O que é GEO e por que você vai ouvir muito sobre isso
GEO — Generative Engine Optimization — é o termo que descreve o conjunto de práticas para otimizar conteúdo de forma que ele seja selecionado, citado e recomendado por mecanismos de busca baseados em IA generativa.
Se o SEO respondia à pergunta “como apareço no Google”, o GEO responde a uma pergunta diferente: “como faço a IA me recomendar?”
A diferença é sutil, mas profunda. No SEO, você competia por posição em uma lista. No GEO, você compete por menção em uma resposta. E os critérios que a IA usa para selecionar fontes não são idênticos aos do algoritmo de busca tradicional.
O que a IA valoriza ao escolher fontes
Embora os modelos de linguagem sejam complexos e em constante evolução, alguns padrões já são claros. A IA tende a priorizar conteúdo que apresenta respostas diretas e estruturadas a perguntas específicas, que demonstra autoridade verificável — citações, dados, fontes identificáveis — e que mantém consistência editorial ao longo do tempo.

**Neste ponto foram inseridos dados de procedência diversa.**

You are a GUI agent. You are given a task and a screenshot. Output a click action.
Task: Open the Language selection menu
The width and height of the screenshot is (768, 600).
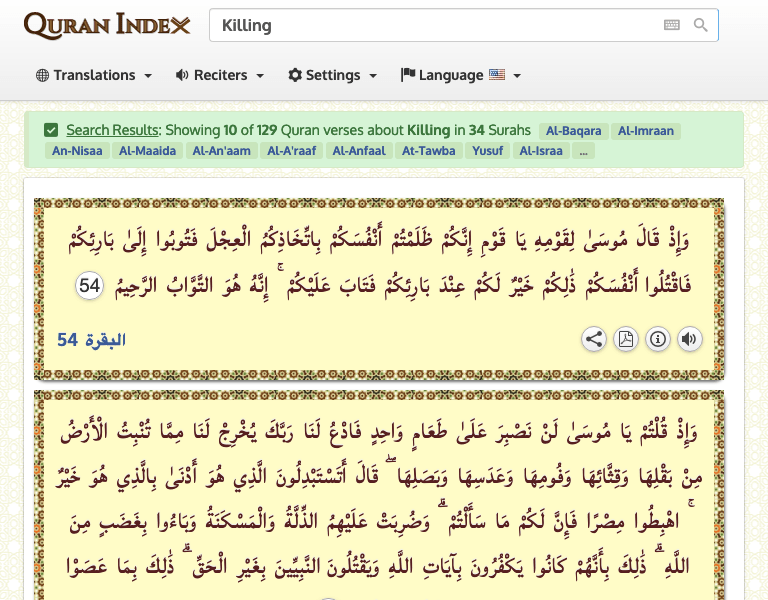(456, 75)
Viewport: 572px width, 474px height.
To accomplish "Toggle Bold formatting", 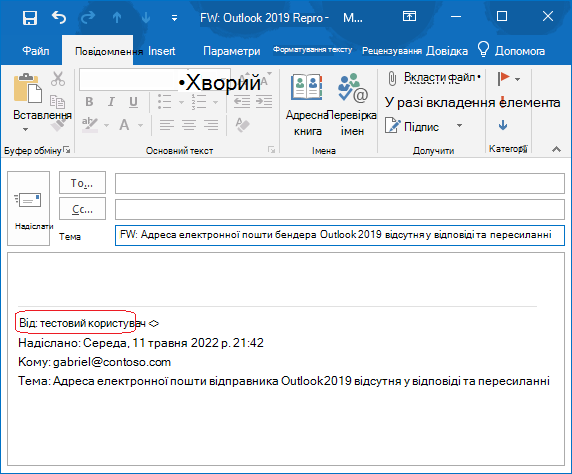I will coord(89,102).
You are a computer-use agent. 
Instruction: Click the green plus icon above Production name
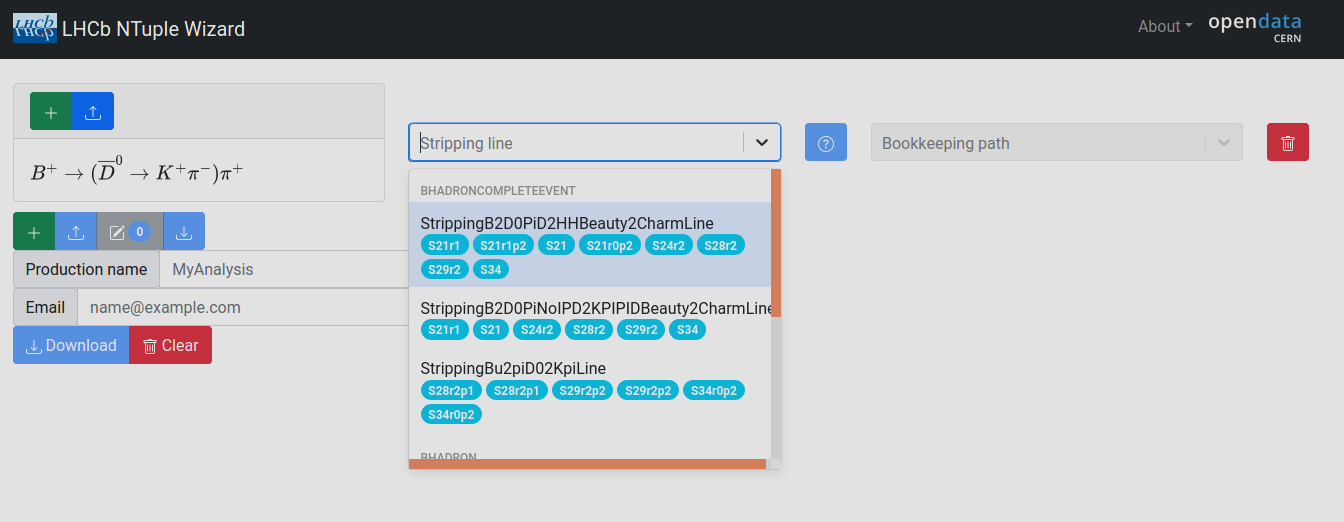point(34,232)
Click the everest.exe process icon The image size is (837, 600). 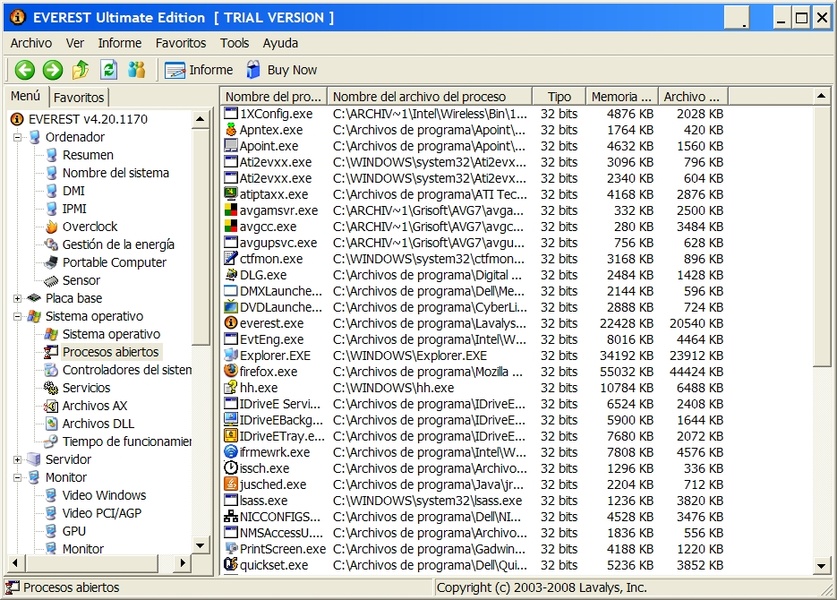[231, 323]
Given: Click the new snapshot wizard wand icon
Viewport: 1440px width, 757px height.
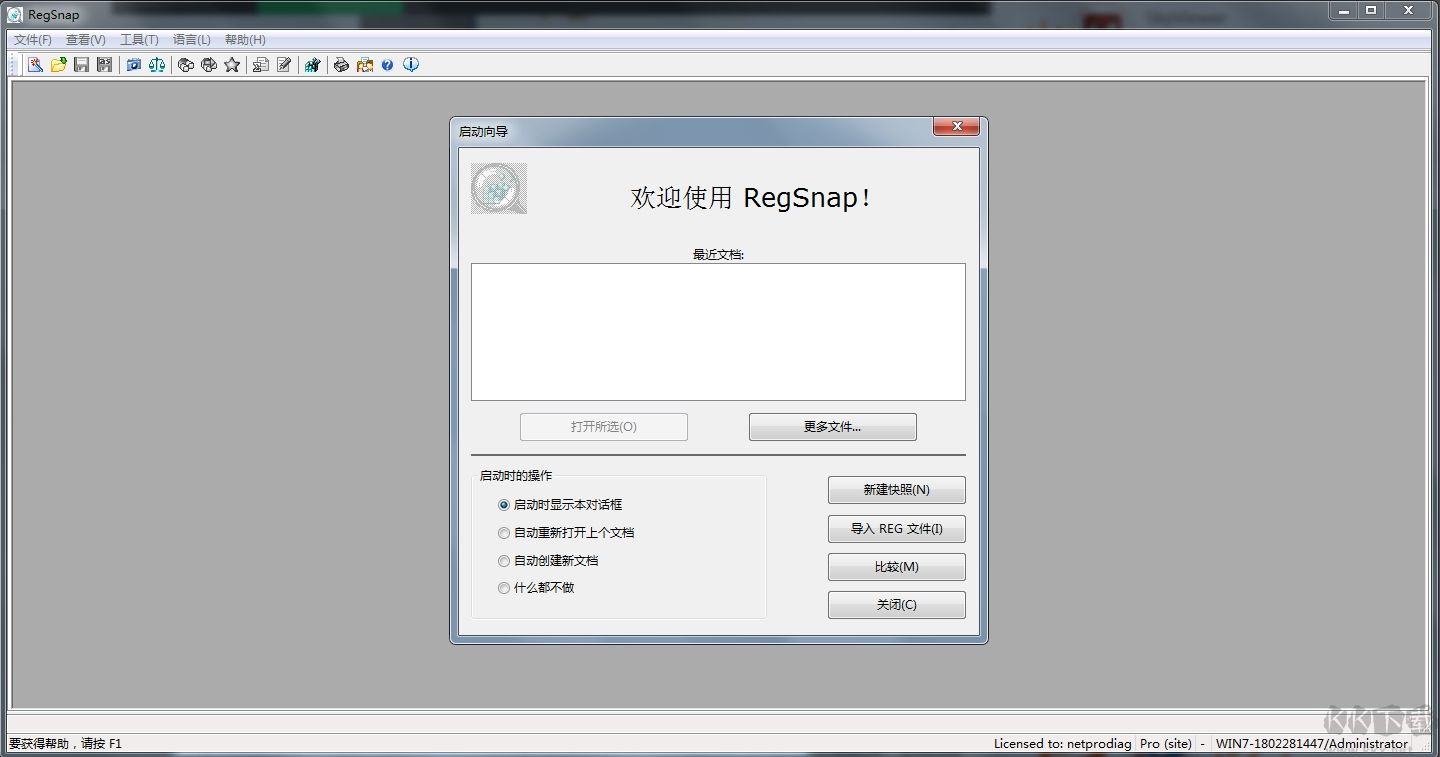Looking at the screenshot, I should pos(34,64).
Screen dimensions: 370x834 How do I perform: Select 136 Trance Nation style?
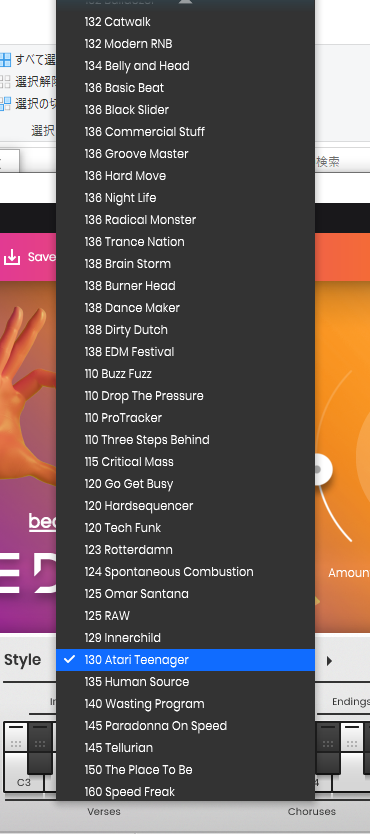pos(186,241)

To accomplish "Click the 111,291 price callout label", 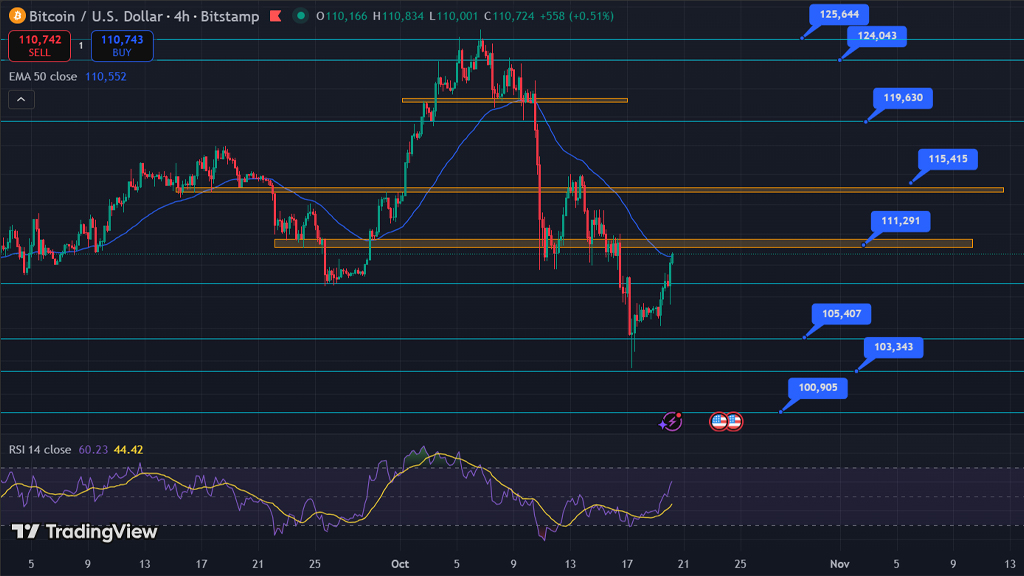I will pos(900,220).
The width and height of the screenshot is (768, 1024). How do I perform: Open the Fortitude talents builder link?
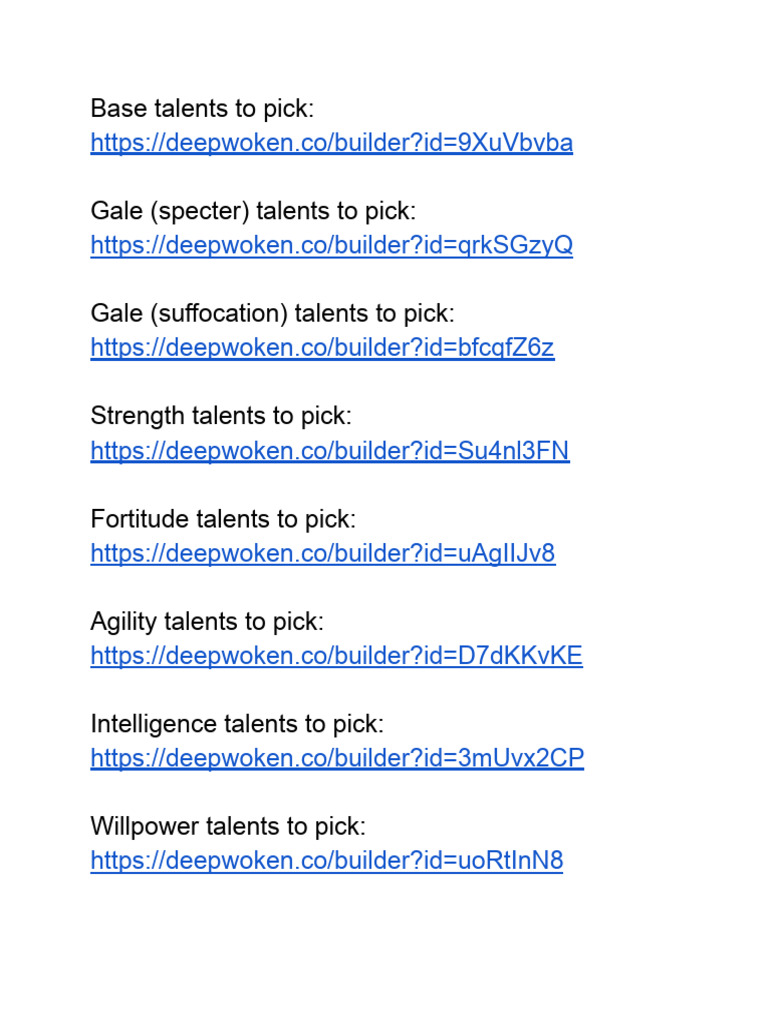pos(322,553)
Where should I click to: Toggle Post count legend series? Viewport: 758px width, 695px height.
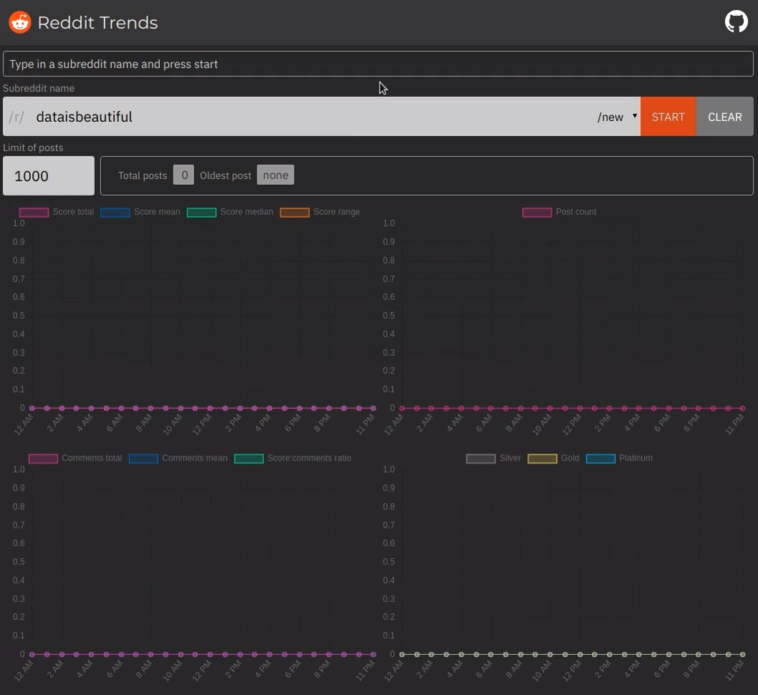coord(537,212)
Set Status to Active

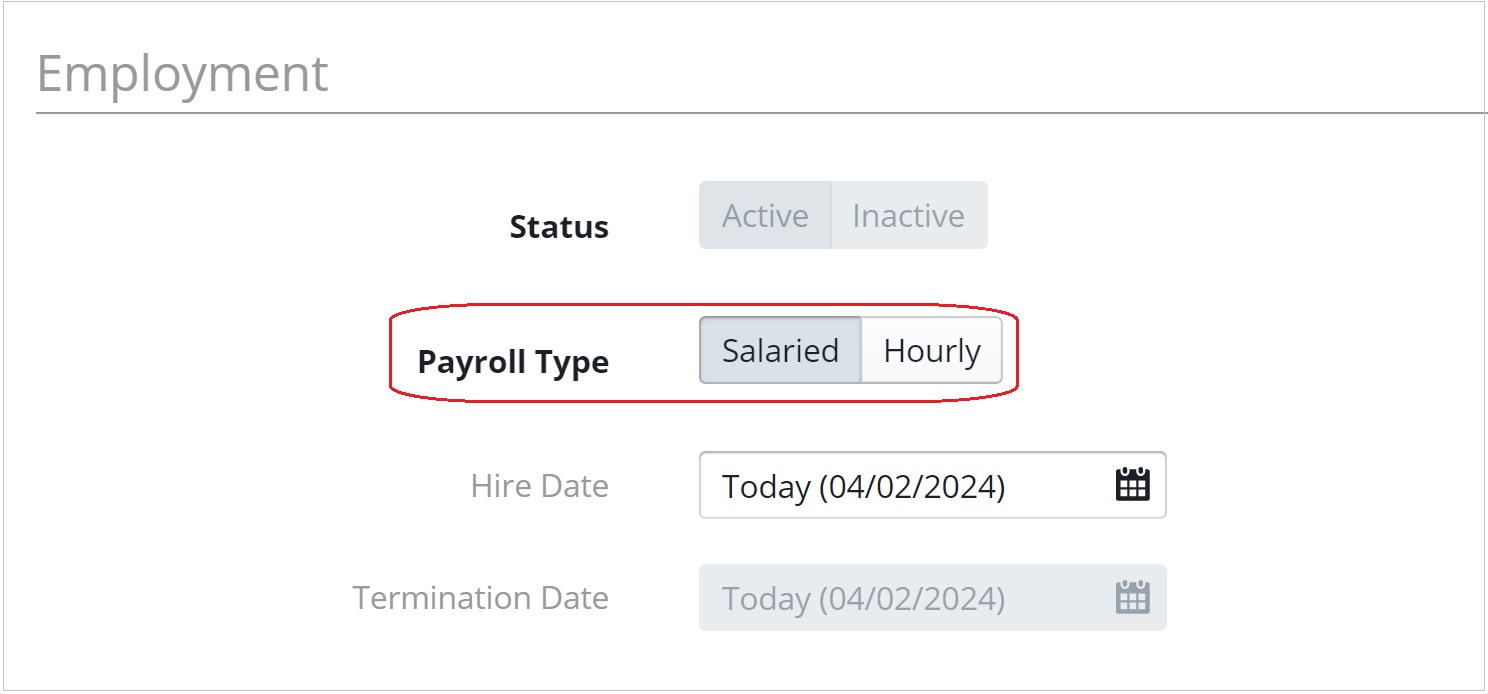point(765,215)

Além disso, sites com boa arquitetura de informação, uso adequado de schema markup e conteúdo que cobre um tema com profundidade tendem a ser mais referenciados do que páginas superficiais otimizadas apenas para palavras-chave.
O que muda na comunicação da sua marca
Na prática, essa mudança afeta três pilares da comunicação digital.
O primeiro é a produção de conteúdo. Cada artigo, página de serviço ou material produzido precisa ser pensado não apenas para ranquear, mas para ser citável. Isso significa estrutura clara, informação verificável e profundidade real — não conteúdo genérico inflado para atingir uma contagem de palavras.
O segundo é o posicionamento de marca. A IA não recomenda marcas sem identidade clara. Se a sua empresa não tem um posicionamento definido, uma proposta de valor articulada e uma presença consistente, ela simplesmente não será mencionada nas respostas.
O terceiro é a arquitetura do site. A forma como a informação está organizada no seu site importa mais do que nunca. Dados estruturados, hierarquia de conteúdo, e a relação entre páginas determinam como os modelos de linguagem interpretam e indexam sua marca.
O que a Sabujo faz diferente
Na Sabujo, integramos otimização para IA generativa em todos os projetos de conteúdo e comunicação digital que executamos. Desde a arquitetura de informação dos sites que criamos até os artigos que escrevemos para clientes, cada peça é pensada para funcionar nos dois mundos: no Google tradicional e nos novos mecanismos de busca com IA.
Não tratamos GEO como uma tendência isolada. É uma evolução natural do que sempre fizemos: comunicação estratégica, agora calibrada para um cenário onde a IA é intermediária entre a marca e o público.
As empresas que entenderem isso primeiro terão uma vantagem difícil de alcançar. As que demorarem vão perceber que o tráfego sumiu — não porque o conteúdo ficou pior, mas porque a porta de entrada mudou de lugar.